**Goal of the exercise**.
Each line from the one that contains "You are a computer-use agent. Viewport: 643px" to the last line of the records below must be restated word for word.

**Material for this task**.
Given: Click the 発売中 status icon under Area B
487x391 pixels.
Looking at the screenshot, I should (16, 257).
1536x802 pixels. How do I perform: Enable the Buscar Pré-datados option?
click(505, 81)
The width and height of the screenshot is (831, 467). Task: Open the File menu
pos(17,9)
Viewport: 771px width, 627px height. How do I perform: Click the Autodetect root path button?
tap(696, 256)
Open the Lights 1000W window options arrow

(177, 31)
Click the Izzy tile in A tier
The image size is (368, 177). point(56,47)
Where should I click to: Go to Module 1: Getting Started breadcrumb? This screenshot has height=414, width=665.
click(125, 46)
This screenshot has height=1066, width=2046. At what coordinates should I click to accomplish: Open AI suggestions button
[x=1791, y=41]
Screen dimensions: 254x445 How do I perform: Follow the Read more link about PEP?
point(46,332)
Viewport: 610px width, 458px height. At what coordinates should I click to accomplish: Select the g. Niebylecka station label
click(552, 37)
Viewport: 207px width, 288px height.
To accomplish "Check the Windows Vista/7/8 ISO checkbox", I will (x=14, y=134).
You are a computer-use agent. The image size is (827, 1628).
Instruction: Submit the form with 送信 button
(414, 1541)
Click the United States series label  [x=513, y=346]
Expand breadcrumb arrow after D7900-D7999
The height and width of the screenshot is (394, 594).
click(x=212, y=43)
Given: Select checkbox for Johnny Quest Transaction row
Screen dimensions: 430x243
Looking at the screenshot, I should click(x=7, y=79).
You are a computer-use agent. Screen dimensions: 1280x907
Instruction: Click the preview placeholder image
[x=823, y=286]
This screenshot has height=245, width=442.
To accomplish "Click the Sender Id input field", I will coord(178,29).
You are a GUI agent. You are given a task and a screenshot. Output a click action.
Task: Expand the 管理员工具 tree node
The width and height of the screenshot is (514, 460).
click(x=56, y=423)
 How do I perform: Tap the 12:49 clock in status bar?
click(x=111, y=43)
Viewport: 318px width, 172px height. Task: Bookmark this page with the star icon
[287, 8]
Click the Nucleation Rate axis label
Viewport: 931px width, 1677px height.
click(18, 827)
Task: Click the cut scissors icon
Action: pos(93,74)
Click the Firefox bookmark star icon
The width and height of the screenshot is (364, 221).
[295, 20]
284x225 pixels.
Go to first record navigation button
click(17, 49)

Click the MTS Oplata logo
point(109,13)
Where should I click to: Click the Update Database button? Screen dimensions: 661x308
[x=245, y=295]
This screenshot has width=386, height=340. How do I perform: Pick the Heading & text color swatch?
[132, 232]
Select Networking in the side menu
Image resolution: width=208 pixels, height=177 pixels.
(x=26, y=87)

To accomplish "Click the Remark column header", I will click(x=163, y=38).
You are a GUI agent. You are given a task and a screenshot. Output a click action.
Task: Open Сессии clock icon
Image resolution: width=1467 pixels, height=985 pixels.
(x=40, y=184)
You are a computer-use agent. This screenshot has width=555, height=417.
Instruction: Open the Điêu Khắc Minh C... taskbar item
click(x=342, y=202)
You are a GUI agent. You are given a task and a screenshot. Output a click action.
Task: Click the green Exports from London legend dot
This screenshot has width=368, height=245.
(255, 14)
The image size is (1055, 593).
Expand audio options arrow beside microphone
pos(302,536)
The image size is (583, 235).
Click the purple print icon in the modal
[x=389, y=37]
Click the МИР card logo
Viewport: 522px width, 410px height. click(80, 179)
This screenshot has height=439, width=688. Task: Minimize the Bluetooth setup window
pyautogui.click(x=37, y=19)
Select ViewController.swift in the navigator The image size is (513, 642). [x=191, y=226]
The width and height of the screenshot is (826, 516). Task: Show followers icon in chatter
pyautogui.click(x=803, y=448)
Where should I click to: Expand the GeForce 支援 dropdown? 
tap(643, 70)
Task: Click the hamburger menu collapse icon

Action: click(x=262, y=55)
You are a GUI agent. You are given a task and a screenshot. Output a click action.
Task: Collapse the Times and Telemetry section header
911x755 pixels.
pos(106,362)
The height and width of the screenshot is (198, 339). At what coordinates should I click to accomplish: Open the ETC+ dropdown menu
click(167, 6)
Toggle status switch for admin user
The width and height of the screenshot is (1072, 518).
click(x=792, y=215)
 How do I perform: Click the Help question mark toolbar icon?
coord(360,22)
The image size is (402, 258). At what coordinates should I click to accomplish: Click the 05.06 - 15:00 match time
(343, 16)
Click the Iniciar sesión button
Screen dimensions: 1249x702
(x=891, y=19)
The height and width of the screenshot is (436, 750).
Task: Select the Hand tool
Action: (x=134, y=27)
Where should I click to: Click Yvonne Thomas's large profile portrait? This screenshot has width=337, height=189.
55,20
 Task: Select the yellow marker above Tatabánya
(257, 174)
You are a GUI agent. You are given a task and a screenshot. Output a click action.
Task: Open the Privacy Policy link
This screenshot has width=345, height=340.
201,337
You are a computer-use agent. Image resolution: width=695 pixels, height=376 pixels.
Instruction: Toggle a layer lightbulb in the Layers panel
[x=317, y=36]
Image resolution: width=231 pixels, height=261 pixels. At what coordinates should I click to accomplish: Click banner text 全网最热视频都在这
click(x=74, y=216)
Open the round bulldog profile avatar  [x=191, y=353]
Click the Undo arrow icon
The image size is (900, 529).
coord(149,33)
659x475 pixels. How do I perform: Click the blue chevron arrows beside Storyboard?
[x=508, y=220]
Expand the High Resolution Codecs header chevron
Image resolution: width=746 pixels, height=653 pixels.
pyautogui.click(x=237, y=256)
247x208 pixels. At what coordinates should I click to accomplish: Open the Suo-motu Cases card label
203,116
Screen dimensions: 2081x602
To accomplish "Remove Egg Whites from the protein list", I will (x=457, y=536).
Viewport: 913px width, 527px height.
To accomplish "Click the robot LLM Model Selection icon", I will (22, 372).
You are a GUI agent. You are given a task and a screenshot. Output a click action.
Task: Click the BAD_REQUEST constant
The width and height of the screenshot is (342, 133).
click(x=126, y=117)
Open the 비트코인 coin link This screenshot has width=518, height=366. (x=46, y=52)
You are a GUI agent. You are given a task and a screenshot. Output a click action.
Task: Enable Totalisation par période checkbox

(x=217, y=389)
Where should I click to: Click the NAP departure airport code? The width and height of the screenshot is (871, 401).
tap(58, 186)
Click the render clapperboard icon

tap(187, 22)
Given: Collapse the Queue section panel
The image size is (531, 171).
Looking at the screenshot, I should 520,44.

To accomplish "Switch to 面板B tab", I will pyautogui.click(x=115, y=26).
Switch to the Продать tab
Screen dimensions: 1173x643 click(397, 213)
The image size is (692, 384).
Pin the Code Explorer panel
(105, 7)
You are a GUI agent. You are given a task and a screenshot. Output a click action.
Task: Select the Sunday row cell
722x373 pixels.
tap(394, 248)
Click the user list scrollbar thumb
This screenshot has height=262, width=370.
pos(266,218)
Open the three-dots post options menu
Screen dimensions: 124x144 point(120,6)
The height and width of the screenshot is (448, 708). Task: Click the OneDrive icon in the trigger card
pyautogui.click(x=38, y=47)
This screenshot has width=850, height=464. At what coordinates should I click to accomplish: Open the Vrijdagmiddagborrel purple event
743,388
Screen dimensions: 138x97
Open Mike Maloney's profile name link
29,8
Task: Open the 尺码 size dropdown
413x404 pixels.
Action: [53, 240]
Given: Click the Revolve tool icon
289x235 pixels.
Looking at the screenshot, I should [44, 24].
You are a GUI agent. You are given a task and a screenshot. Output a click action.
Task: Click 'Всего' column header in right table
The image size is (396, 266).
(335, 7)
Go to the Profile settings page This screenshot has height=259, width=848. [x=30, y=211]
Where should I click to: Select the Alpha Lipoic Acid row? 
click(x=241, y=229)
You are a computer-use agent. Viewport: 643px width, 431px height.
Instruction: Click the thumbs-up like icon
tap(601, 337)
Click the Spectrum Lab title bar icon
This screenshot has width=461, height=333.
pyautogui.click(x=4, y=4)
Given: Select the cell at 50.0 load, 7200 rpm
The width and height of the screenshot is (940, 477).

**Exercise output**.
You are a computer-use agent. Viewport: 643px width, 431px height.
Instruction: Click the thumbs-up like icon
tap(601, 337)
Click the Spectrum Lab title bar icon
This screenshot has width=461, height=333.
pyautogui.click(x=4, y=4)
Given: Select the cell at 50.0 load, 7200 rpm
The width and height of the screenshot is (940, 477).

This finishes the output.